Melazyme Secures $2 Million to Scale >99% Pure Melanin and Ultra‑Sweet Brazzein
Melazyme’s $2 million seed funding will scale precision‑fermented melanin (>99% purity) and brazzein (up to 2,000× sweeter than sucrose) for cosmetics, food, and environmental uses.

Melazyme Secures $2 Million to Scale >99% Pure Melanin and Ultra‑Sweet Brazzein
Melazyme secured a $2 million seed round to scale precision‑fermented melanin and brazzein, targeting >99% pure pigment and a sweet protein up to 2,000× sweeter than sugar.
The funding, led by SeaX Ventures with Stellaris Venture Partners and Plug and Play Ventures, will support production scale‑up, partner collaborations, and early commercial deployments.
Founded in 2025 by former Perfect Day executives Perumal Gandhi (CEO) and Bonney Oommen, Melazyme builds on expertise in fermentation‑based food ingredients. The company engineers microbes to produce target molecules through precision fermentation, a method that inserts specific DNA into yeast or bacteria to direct metabolite synthesis.
This approach avoids the variability of natural extraction and the impurities of chemical synthesis, delivering a tunable platform. Melazyme’s initial focus is melanin for cosmetics and industrial uses, while simultaneously advancing brazzein, a heat‑stable sweet protein from the West African Oubli fruit.
Melazyme reports its fermentation‑derived melanin exceeds 99% purity, surpassing natural melanin (70‑80%) and chemically synthesized melanin (~75%). The high purity is achieved via a solvent‑free purification step that yields a powder dubbed Black Gold.
Brazzein, the sweet protein the startup is developing, registers 500 to 2,000 times the sweetness of sucrose.

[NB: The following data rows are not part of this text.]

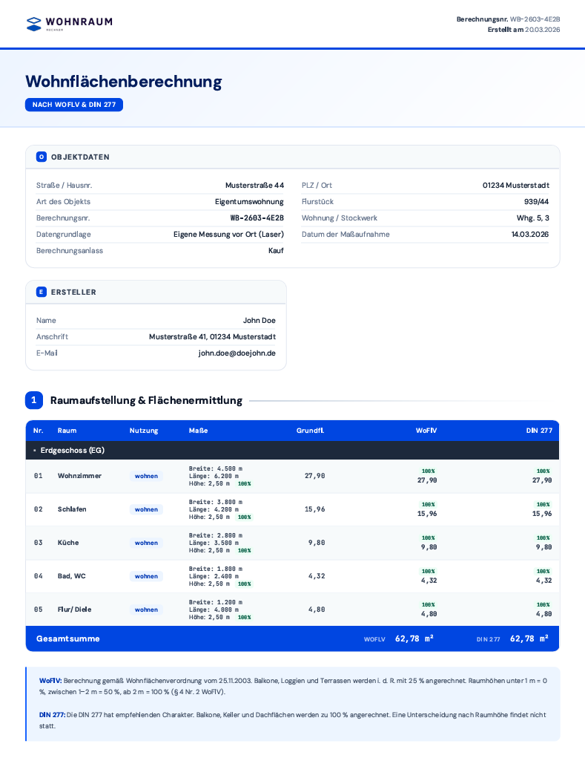
Task: Click the 'wohnen' tag for Küche
Action: pyautogui.click(x=146, y=543)
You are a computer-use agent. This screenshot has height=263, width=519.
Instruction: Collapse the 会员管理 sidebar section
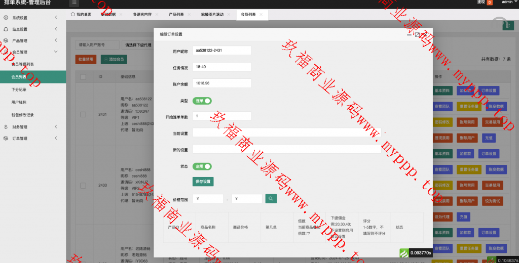56,52
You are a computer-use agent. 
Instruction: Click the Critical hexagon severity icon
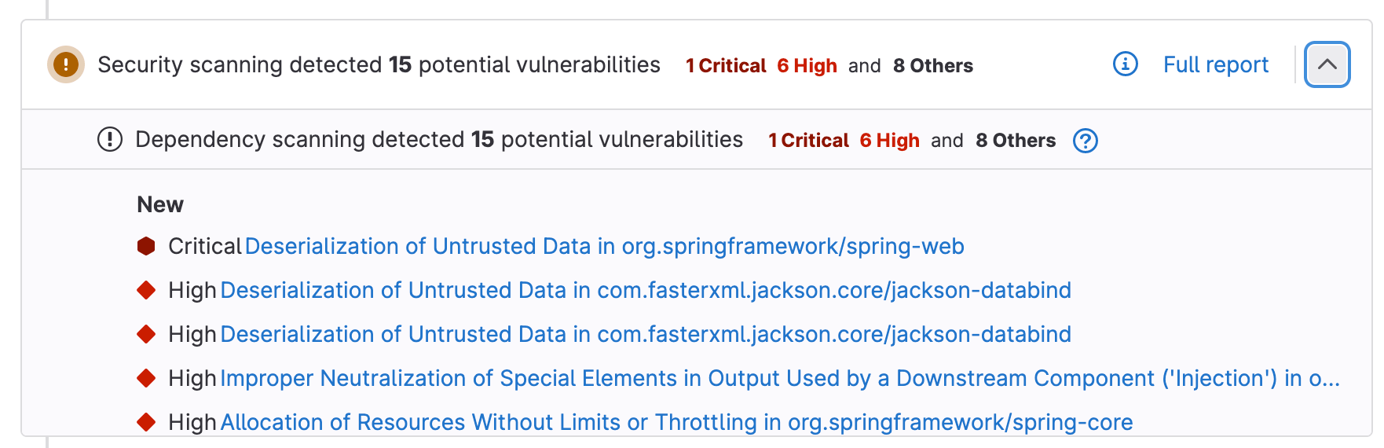tap(146, 247)
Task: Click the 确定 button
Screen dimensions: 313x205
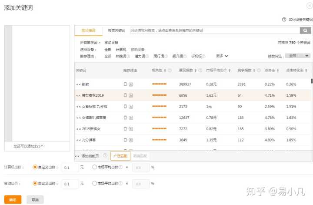Action: 13,200
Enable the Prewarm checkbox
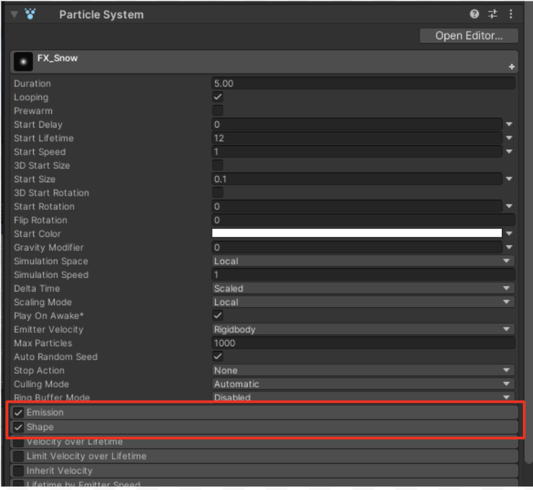Screen dimensions: 533x490 point(218,111)
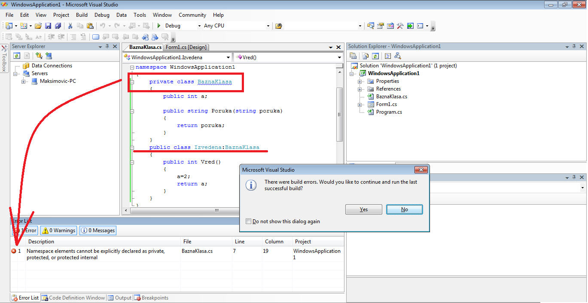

Its heat stability allows use in baked goods and beverages without loss of potency, and several US firms already have regulatory clearance to sell precision‑fermented brazzein.
With melanin at >99% purity, formulators can rely on consistent UV‑blocking performance in sunscreens and daily‑care cosmetics, reducing batch‑to‑batch variation. The pigment’s strong affinity for metal ions also enables applications in heavy‑metal sequestration and rare‑earth recovery, offering a bio‑based alternative to synthetic chelators.
Brazzein’s intense sweetness lets manufacturers cut sugar content by up to 99.9% while preserving taste, supporting low‑calorie and diabetic‑friendly product lines. Its stability under heat expands usability beyond beverages to confectionery and dairy applications.
Together, these outputs could lessen dependence on petrochemical pigments and high‑fructose sweeteners, aligning with sustainability targets across cosmetics, food, and environmental sectors. Early adopters may see cost advantages as production scales and purification remains solvent‑free.
Watch for Melazyme’s pilot‑scale runs later this year, the first commercial batches of Black Gold to cosmetic partners, and regulatory submissions for brazzein in the EU and Asia.